In summary, the analysis recommends focusing on increasing call frequency to improve sales performance, supported by statistical evidence. The multiple regression model enhances the prediction capability but should be interpreted with caution regarding multicollinearity and overfitting.
References
- Montgomery, D. C., & Runger, G. C. (2014). Applied Statistics and Probability for Engineers. Wiley.
- Osborne, J. W., & Waters, E. (2002). Four Assumptions of Multiple Regression That Researchers Should Always Test. Practical Assessment, Research & Evaluation, 8(2).
- Tabachnick, B. G., & Fidell, L. S. (2013). Using Multivariate Statistics. Pearson.

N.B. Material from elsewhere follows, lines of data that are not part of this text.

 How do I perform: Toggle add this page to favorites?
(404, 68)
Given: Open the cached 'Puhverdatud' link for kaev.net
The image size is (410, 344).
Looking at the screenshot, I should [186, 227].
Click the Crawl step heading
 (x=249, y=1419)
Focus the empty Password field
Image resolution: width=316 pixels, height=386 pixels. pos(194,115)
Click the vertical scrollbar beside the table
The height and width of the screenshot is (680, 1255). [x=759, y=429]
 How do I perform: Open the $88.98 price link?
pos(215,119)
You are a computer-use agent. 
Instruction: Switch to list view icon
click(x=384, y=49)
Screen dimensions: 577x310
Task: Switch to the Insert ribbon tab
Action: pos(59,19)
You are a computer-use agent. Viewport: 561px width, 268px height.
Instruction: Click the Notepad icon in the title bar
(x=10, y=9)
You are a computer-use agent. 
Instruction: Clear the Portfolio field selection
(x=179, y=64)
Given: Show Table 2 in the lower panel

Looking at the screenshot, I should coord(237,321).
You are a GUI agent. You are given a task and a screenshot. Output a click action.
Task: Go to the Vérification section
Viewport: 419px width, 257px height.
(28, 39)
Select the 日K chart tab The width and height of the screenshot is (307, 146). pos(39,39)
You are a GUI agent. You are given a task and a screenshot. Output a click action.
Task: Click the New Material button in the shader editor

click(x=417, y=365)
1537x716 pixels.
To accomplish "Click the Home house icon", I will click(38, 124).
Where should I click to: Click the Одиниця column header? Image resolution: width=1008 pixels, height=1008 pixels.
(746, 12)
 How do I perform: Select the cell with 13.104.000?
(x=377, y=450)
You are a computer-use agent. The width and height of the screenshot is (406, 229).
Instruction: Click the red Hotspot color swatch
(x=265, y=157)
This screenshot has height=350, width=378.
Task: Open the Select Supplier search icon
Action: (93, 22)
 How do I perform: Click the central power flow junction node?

- Shmueli, G., & Bluemke, M. (2010). Statistical thinking for empirical social research. Cambridge University Press.
- Newbold, P., Carlson, W. L., & Thorne, B. (2013). Statistics for Business and Economics. Pearson.
- Fitzmaurice, G. M., Laird, N. M., & Ware, J. H. (2012). Applied Longitudinal Analysis. Wiley.
- Gelman, A., & Hill, J. (2006). Data Analysis Using Regression and Multilevel/Hierarchical Models. Cambridge University Press.
- Gardner, W., & Altman, D. (1986). Confidence intervals rather than P values: estimation rather than hypothesis testing. British Medical Journal, 292(6522), 746-750.
- Field, A. (2013). Discovering Statistics Using IBM SPSS Statistics. Sage Publications.
- Devore, J. L. (2015). Probability and Statistics for Engineering and the Sciences. Cengage Learning.